In his thesis, he discusses the use of hierarchical grouping self-organising maps to get symbols to self-organise. I can’t decide whether i feel as though self-organization is intrinsic to intrinsicality or not, but it definitely feels as though the two are somewhat intertwined, esp. in the brain

The second thing is that such self-organising symbols are gradually transformable – to illustrate what is meant by this, consider C++ source code. If you imagine that source code is a genotype (though this point applies to learning in general and not just to genetic algorithms), and you mutate it slightly or combine the first half with another piece of source code and see how well it performs at your chosen task, then chances are that it will be completely broken. C++ source code is not gradually transformable. Genotypes and neural networks, on the other hand, are gradually transformable. This, i think, is what allows them to learn by self-organizing, and is somehow key to the whole intrinsicality business. Because self-organizing systems can morph gradually as a function of changes or experiences in their environment, they are inextricably tied to it, and form intrinsic representations of it

– from a message to Stephen Larson

P.S. Is it a coincidence that both types of systems represent things in the universal language of vectors???

The Cog team

“Three conceptual errors commonly made by classical AI researchers are presuming the presence of monolithic internal models, monolithic control, and the existence of general purpose processing. These and other errors primarily derive from naive models based on subjective observation and introspection, and biases from common computational metaphors (mathematical logic, Von Neumann architectures, etc.). A modern understanding of cognitive science and neuroscience refutes these assumptions.
– Alternative Essences of Intelligence

Trophic levels, trade and the Terminator

As an AI aficionado, I’ve had my fair share of debates about the Terminator scenario. Perhaps blindly, I’m optimistic about the possibility of being enslaved or eradicated by robot overlords. Here’s one possible response.

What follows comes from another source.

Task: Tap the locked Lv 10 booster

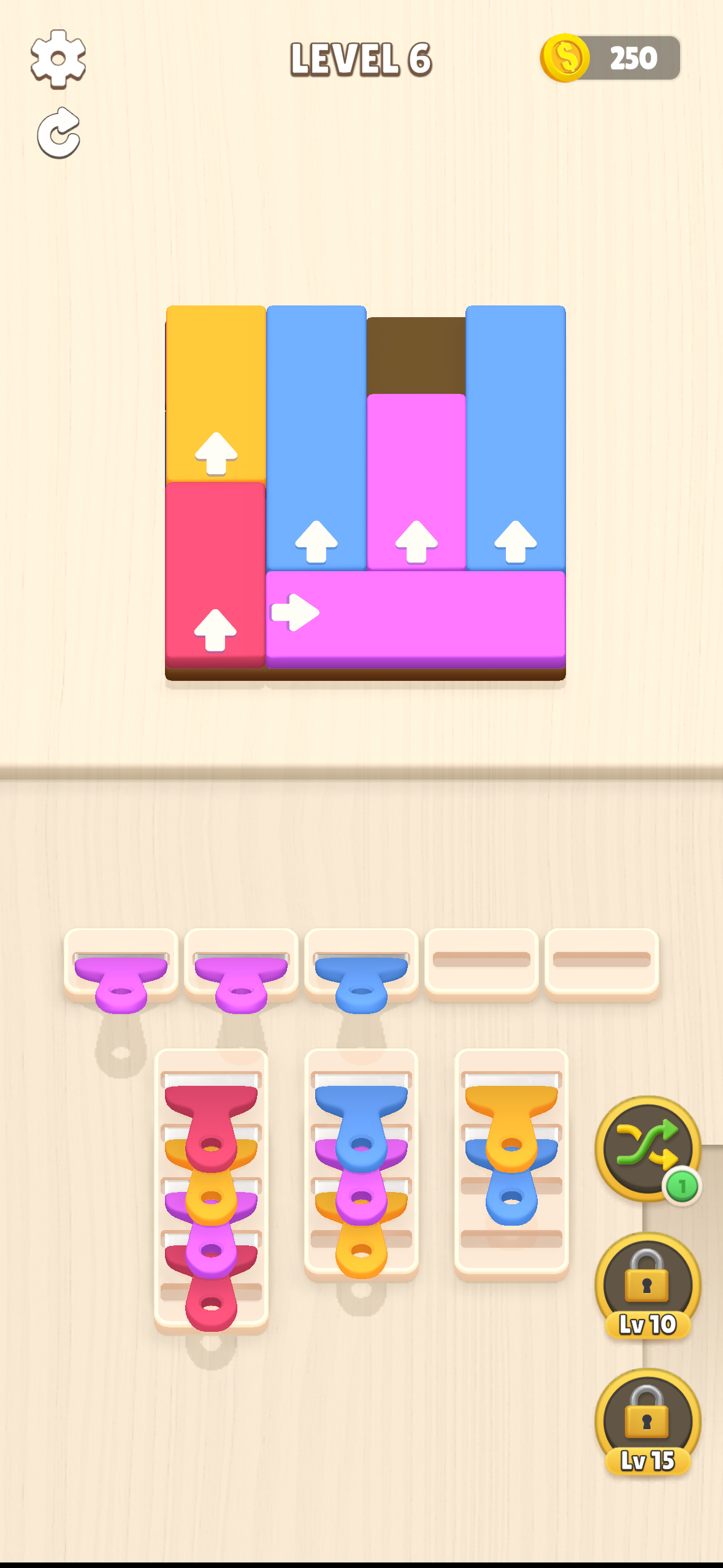Action: [x=648, y=1285]
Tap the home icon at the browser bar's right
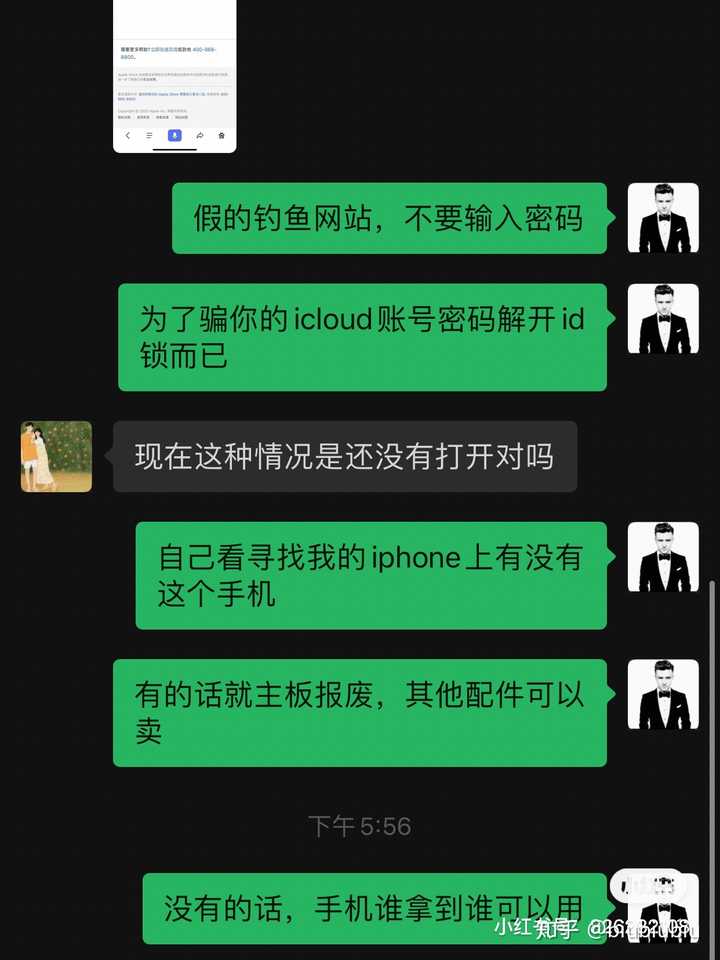This screenshot has height=960, width=720. 221,135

Why would the machines be so obssessed with the idea of dominating or eradicating us? They’ll occupy a completely different ecological niche. They’ll almost certainly have entirely different energy/resource requirements, be free from human claustrophobia and may not even be embodied at all. They won’t care if the earth runs out of resources because they’ll just photosynthesise or transduce faeces. So, even if it turns out that aggression is a necessary component of intelligence, it just doesn’t make sense that they’ll want to wipe us off the face of the earth any more than we’re determined to wipe bacteria off the face of the earth.

Unfortunately though, that’s a somewhat spurious parallel. We aren’t in competition with bacteria – in fact, we depend on them. In contrast, there’s less reason to suppose that intelligent machines will depend on us. In that case, the better parallel might be the relationship we have with chimpanzees. That would be more cause for concern.

So the best case scenario would be mutual dependence and integration with the machines. It’s no coincidence that trading partners rarely go to war with one another. However, we’re going to have to find something we’re better than machines at in order to have something to trade. Perhaps we could elevate captchas to a form of poetry?